The first day you came into my life
I realized that you will be always stay in my heart
***
Pintu masuk choco'scafe itu sudah berada di radius lima meter dariku. Dua orang pegawai berpakaian rapi bahkan sudah terlihat sibuk menyajikan makanan untuk sepasang pelanggan yang duduk tepat di depan kafe.
Ku hela napas panjang-panjang. Lalu menoleh ke samping kanan untuk memastikan apakah benar jika tempat ini yang benar-benar ingin dituju oleh lelaki di samping. "Nggak salah tempat, Mas?" Dan ketika Mas Gilang mengangguk, aku tahu dengan pasti bahwa aku harus segera melangkah. Memantapkan hati bahwa aku tidak perlu khawatir untuk memutuskan langkah maju, daripada harus berbalik dan menjauhi tempat ini
Aku menggenggam erat ponselku yang tergeletak manis di paha. Kaos hijau tosca kesayanganku ini tiba-tiba terasa panas, atau mungkin memang udara di sekitar sini berubah panas karena tempat yang dipilihnya untuk mengobrol kali ini adalah tempat makan yang biasa anak-anak kampus kunjungi. Atau mungkin, karena tatapan Mas Gilang padaku saat ini.
Jangan bilang aku... terpesona sama lelaki di depanku ini. Asumsi yang tiba-tiba terbentuk di dalam kepala. Entahlah! Aku tidak tahu alasan pastinya.
Bismillah - ucapku dalam hati sebelum memberanikan melangkah maju.
***
Iris kecoklatan Mas Gilang masih menatap lamat padaku. Yang tentunya, membuat jantungku berdegup kencang. "I know you could be much better than this, and i want to support you no matter what. Dan ketika lo udah disana, gue yakin nggak bakal ada penyesalan lagi yang tersisa."
Aku menelan ludah. Sebuah tawaran yang menarik. Padahal sebenarnya, ini adalah tawaran yang sama yang datang dari saudara laki-lakiku, yang tanpa pikir panjang langsung aku tolak dengan mentah-mentah. Tapi kenapa sekarang ini terdengar begitu menggiurkan ya? Entah memang pikiranku yang sudah berubah, atau karena orang yang mengajaknya lah yang membuat itu menjadi berali-kali lipat lebih menarik
"Ayo, Na. Kita coba bareng-bareng buat first experience lo. Trust me it will be fun, dan pastinya insightfull banget deh." Dan seolah tahu dengan kebimbanganku, Mas Gilang berujar sekali lagi buat meyakinkan. "Nggak usah khawatir. Gue janji bakal selalu ada buat buat jaga lo."
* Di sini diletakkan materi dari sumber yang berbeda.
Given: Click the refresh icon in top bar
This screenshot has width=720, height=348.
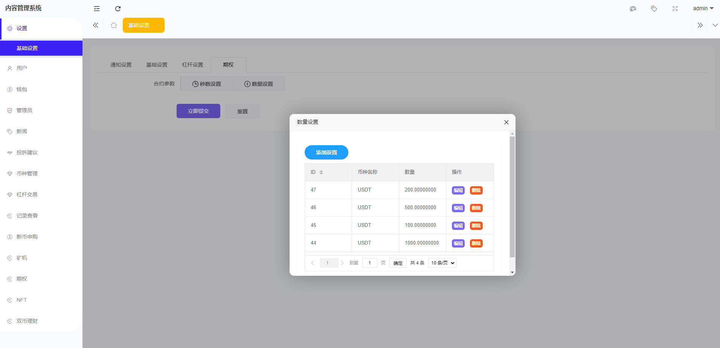Looking at the screenshot, I should pos(118,9).
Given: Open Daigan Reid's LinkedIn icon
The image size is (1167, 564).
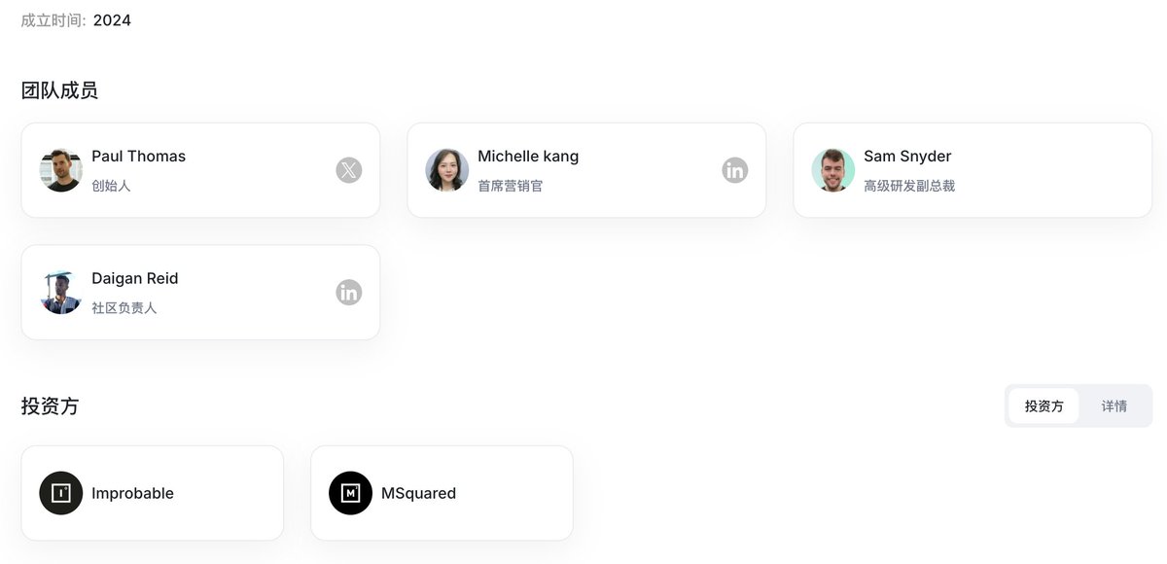Looking at the screenshot, I should 349,292.
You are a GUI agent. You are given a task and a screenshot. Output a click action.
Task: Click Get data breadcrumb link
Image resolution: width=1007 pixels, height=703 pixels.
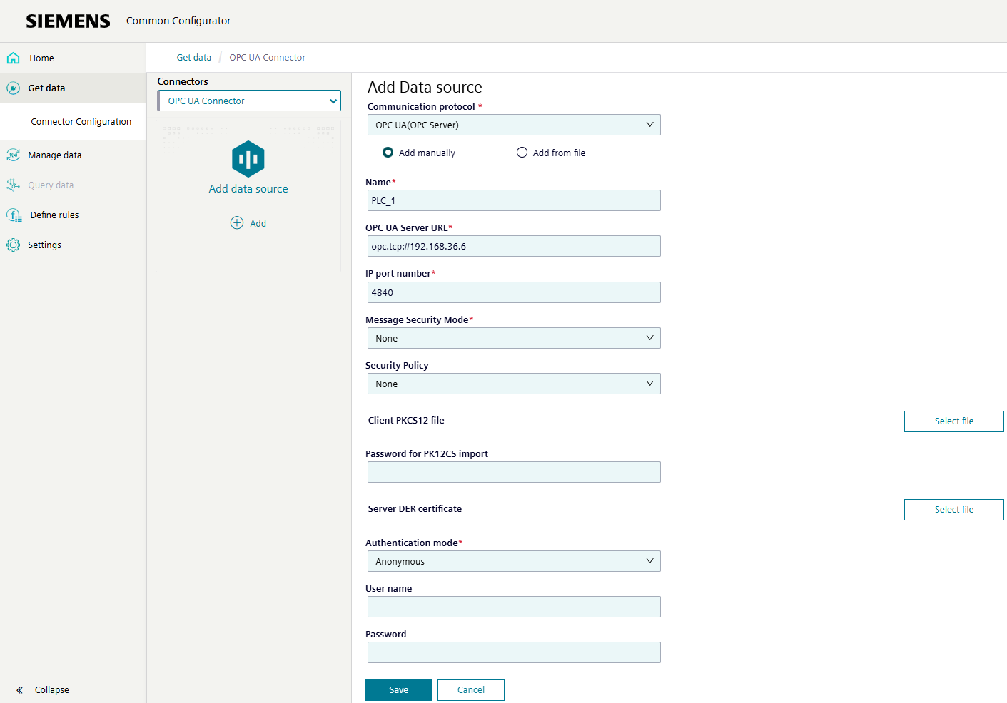(x=194, y=58)
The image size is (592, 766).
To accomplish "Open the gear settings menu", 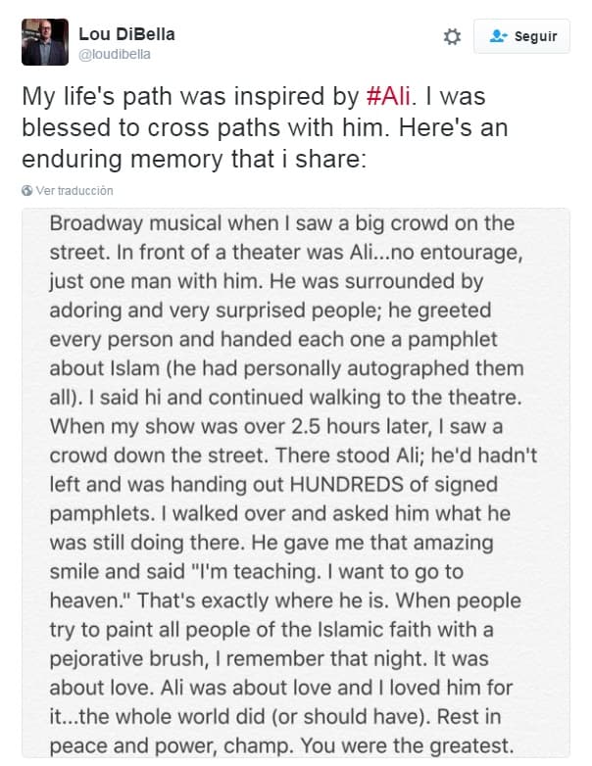I will tap(452, 36).
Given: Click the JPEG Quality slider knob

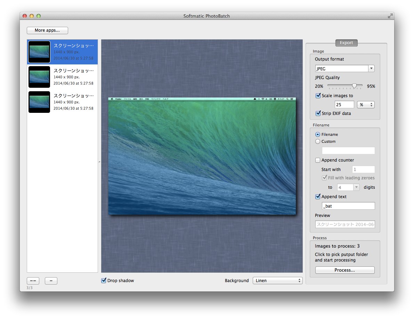Looking at the screenshot, I should tap(354, 86).
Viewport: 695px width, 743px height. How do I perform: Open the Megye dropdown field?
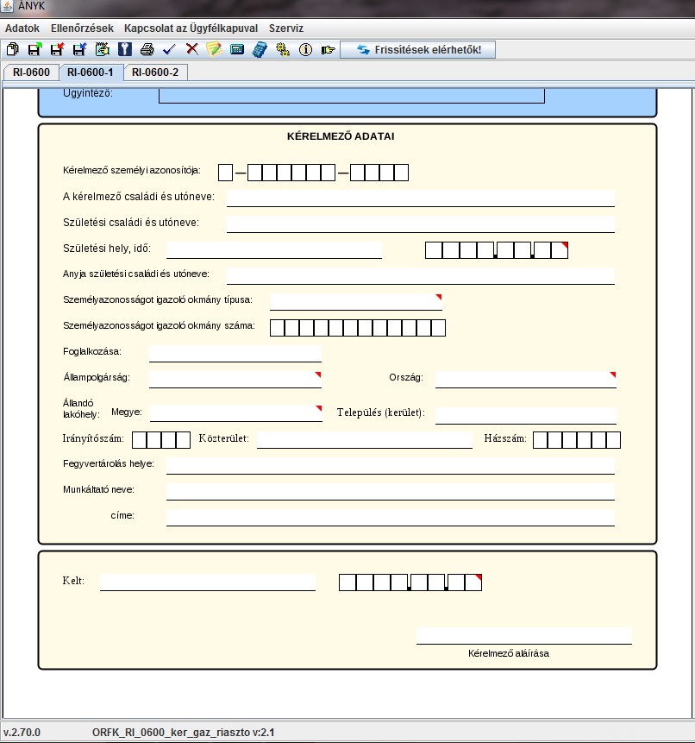pyautogui.click(x=235, y=412)
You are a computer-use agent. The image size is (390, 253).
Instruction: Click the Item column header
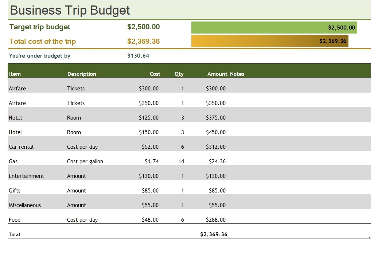coord(15,74)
Lagi-lagi aku menelan ludah mendengar pernyataannya. Tiba-tiba hatiku merasa bimbang. "Tapi gue belom ijin sama Mama." Aku berujar demikian karena soal papa, aku tahu pasti bahwa beliau pasti akan mengijinkannya.
"Nanti Panca sama Aldo yang bakal bantu ngomong sama tante." Ujarnya yang membuat dahiku mengernyit seketika.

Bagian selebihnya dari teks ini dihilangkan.